Based on the daily precipitation data under the SSPs (Shared Socioeconomic Pathways) emission scenarios from the latest generation CMIP6 (Coupled Model Intercomparison Project Phase 6) global climate models and high-resolution daily grid observation data, the performance of the models was evaluated using the Taylor diagrams and Quantile-Mapping method.Eight extreme precipitation indices for the near (2021-2040), middle (2051-2070), and late (2081-2100) periods of the 21st century were calculated and analyzed under the SSP2-4.5 and SSP5-8.5 scenarios.The results show that in the reference period (1991-2010), after the Quantile-Mapping method correction, the simulation of each extreme precipitation index is closer to the observation, and the spatial correlation coefficient, root mean square error, and standard deviation are greatly improved.For each stage of the 21st century, both the annual cumulative precipitation (Prcptot) and the number of extreme rainstorm days (R50mm) in Fujian province are higher than those during the reference period (1991-2010), and larger the increase in the later stage under the high emission scenario.The number of precipitation days larger than 10mm (R10mm) and the number of extremely heavy rain days (R20mm) increases and decreases in different ways.R10mm shows a decreasing trend in the northeastern part of Fujian province and an increasing trend in most other areas.R20mm shows a decreasing trend in the northwestern part of Fujian province in the recent 21st century under SSP2-4.5 scenarios, but an increasing trend in other scenarios and time periods.The maximum 1 d precipitation (Rx1day), maximum consecutive 5 d precipitation (Rx5day) and daily precipitation intensity index (SDII), which represent the precipitation intensity, will all increase in the future, and the increase rate in coastal areas is higher than that in inland areas.The continuous dryness index (CDD) increases in most areas, which indicates that the extreme precipitation and continuous dryness will increase together in Fujian province in the future, and the probability of extreme drought and flood events will increase significantly.

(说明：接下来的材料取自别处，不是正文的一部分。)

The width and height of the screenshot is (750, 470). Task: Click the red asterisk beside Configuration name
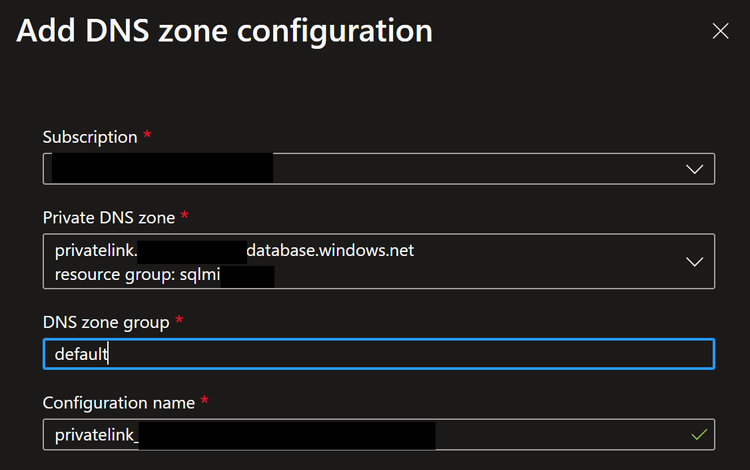(x=205, y=400)
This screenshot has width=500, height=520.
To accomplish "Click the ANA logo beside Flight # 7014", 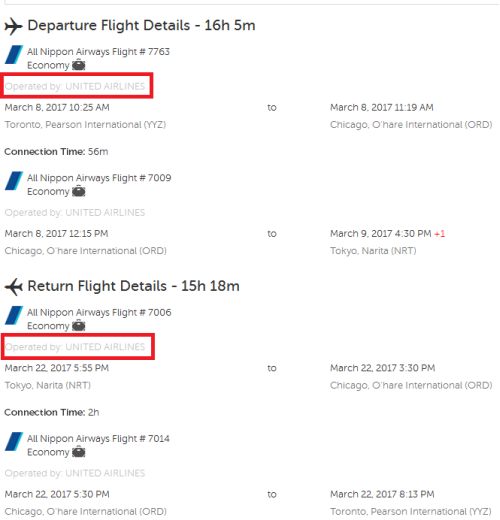I will click(x=14, y=441).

Key words: SSPs scenarios, Extreme precipitation events, Climate change, Climate projection

中图分类号:

P467

唐振飞,杨婷,陈笑晨,李欣欣,林昕,何芬,温珍治. SSPs情景下福建省未来极端降水的模拟与预估[J]. 气象与环境学报, 2023, 39(1): 26-36.

Zhen-fei TANG,Ting YANG,Xiao-chen CHEN,Xin-xin LI,Xin LIN,Fen HE,Zhen-zhi WEN. Simulation and prediction of future extreme precipitation in Fujian province under SSPs scenarios[J]. Journal of Meteorology and Environment, 2023, 39(1): 26-36.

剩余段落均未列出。